Fried foods such as potato chips and French fries may contain a substance that can cause cancer in animals, but the levels do not appear high enough to increase the risk of the disease in humans, researchers said last week.
Swedish scientists sparked a worldwide food scare in April 2002 when they found high levels of acrylamide, a probable human carcinogen, in high-carbohydrate foods including crackers, certain cereals and cooked potatoes.
But new research conducted by scientists in the U.S. and in Sweden is the first to look at acrylamide in terms of human diet and cancer risk. The findings suggest that the chemical in food may not be as dangerous as people have been led to believe.
The researchers studied the diets of 987 patients with either cancer of the colon, bladder, rectum or kidney, as well as more than 500 healthy people, to determine whether levels of acrylamide could be a factor in the development of the disease.

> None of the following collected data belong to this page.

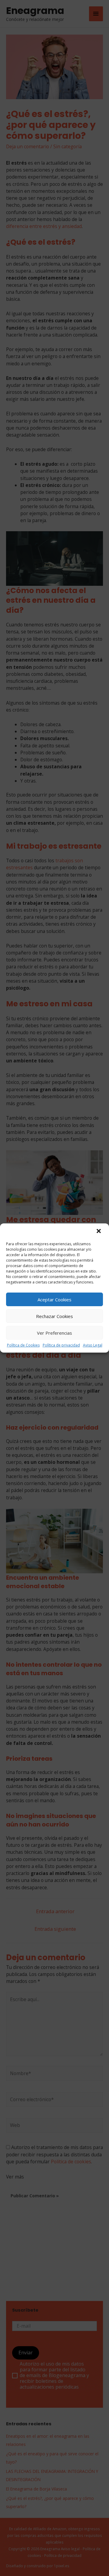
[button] (99, 1231)
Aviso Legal (92, 1345)
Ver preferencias (54, 1333)
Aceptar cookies (54, 1299)
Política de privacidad (61, 1345)
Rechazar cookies (54, 1316)
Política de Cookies (23, 1345)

They calculated participants' dietary acrylamide intake by asking them how often they ate a range of different foods, including items--such as fried potatoes, bread and biscuits--that have been found to have medium or high levels of acrylamide.
The researchers found no link between the compound in food and the risk of bladder or kidney cancer, and high amounts of acrylamide were associated with a reduced risk of bowel cancer. However, the scientists said the lower bowel-cancer risk could be due to other factors, such as the high fibre content in the foods.
Acrylamide can be carcinogenic to animals, but this study suggests that either the levels in food are too low to affect cancer risk, or that the body is able to deactivate the chemical in some way,.
Acrylamide is a colourless compound used in plastic manufacturing, in laboratories and in water purification. Scientists believe acrylamide is formed during the cooking process, when starchy foods like potatoes, rice and cereals are fried or baked at high temperatures.